大阪府議会の総務常任委員会が14日開かれ、府職員OBらが「特例」の手続きで外郭団体の府指定出資法人の役員に天下っていた問題が質疑された。民間人が参加できる公募を省略し、府が決めたOBらが役員に推薦される特例について、議員から「天下りはさせないと条例で規定されているのだから、公募すべきだ」と廃止を求める声が出たが、府は正当な手続きを踏んでいると強調した。
自民党の原田亮府議が質問した。原田氏は、府職員基本条例で現役職員による再就職のあっせんが禁止されていることに触れ、「指定出資法人の権限(人事権)を越えて府が役員の人選に関与する行為は、あっせんに当たらないか」と指摘した。これに対し、人事課の担当者は、OBらは府の「人材バンク」に登録されていると主張。人材バンクを活用した就職支援はあっせんに当たらないとする規定が条例にあるとし、「人材バンクを用いているのであっせんには当たらない」と答弁した。
こうした場合の人材バンク活用方法について、府は、OBらが自身で登録していなければ代行登録していると説明。通常は人材バンクに提供される求人情報も、特例のケースでは法人側が求人を出していないことも明らかにした。原田氏は「それで人材バンクを活用したと言えるのか。
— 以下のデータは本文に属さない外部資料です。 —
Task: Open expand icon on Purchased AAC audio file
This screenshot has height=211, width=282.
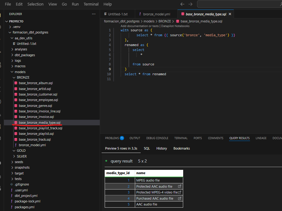Action: pos(180,199)
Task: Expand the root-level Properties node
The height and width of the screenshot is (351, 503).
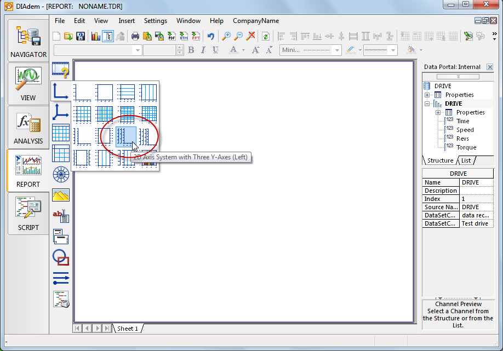Action: 427,95
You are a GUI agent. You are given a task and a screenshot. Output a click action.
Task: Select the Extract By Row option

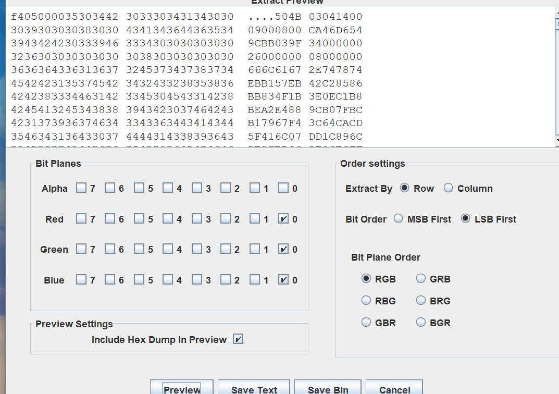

あっせん批判をかわすために、形式的に(代行登録を)しているのでは」と述べ、「正々堂々と公募し、公明正大な採用の仕組みにできないのか」と注文を付けた。【石川将来】
再就職者は22人、大阪府が訂正
大阪府は14日、公募が省略される「特例」で指定出資法人の役員に再就職した府OBの人数について、過去5年間で22人だったと訂正した。当初は23人と説明していたが、府住宅供給公社常務理事のポストに就いた元府人事委員会事務局長ら2人が実際には公募で再就職していた。一方、別の1人が新たに特例で再就職していたことが確認されたとしている。